Opponents of the SHSAT say it unfairly discriminates against Black and Latino students, who are underrepresented in the city’s specialized high schools. Meanwhile other groups, such as Asian students, receive more spots relative to their population in the city.
But CACAGNY Founding President Wai Wah Chin disagreed.
“We should never say anybody is over represented. We are represented by the merit, by the performance in a test,” Chin said.
Instead, she says that the argument over the SHSAT is a distraction from solving real problems in the New York City education system.
“The people who are trying to push these changes are trying to avoid the hard work of trying to improve the K to eight schools,” she said.
Instead of focusing on why students aren’t meeting the threshold for the specialized high schools, they are focusing on who is meeting it, she said.
“And that’s wrong, that is racist,” she said. “That is actually not addressing the problem, but scapegoating Asians.”

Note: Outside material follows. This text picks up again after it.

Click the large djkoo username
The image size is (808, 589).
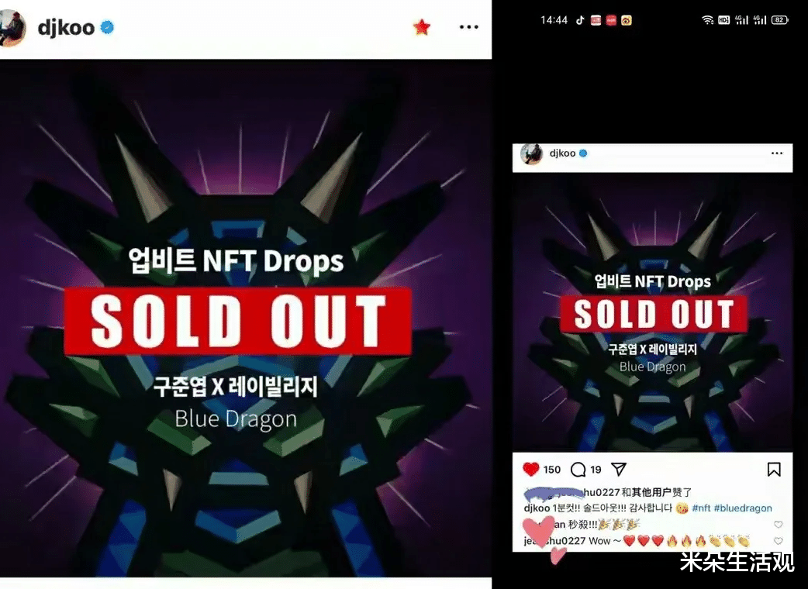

But Kaveri Sengupta, the Education Policy Coordinator at the Coalition for Asian American Children and Families, said that getting rid of the SHSAT will actually benefit Asian students since the majority do not attend specialized high schools.
“Many of them have barriers to access that sort of resemble the barriers to access that Black and Latinx students have as well,” she said. “Improving schools for the whole city will also improve schools for Asian Americans. And that means, like integration and that means equity.”
Sengupta did not have an answer for what would happen if the Hecht-Calandra Act were repealed and the SHSAT done away with. That would be up to the city to figure out, she said. The one thing she was sure of, though, was that it needed to go.
“What’s going on now is just not working,” she said. “It’s not giving the students in the schools the education that they deserve.”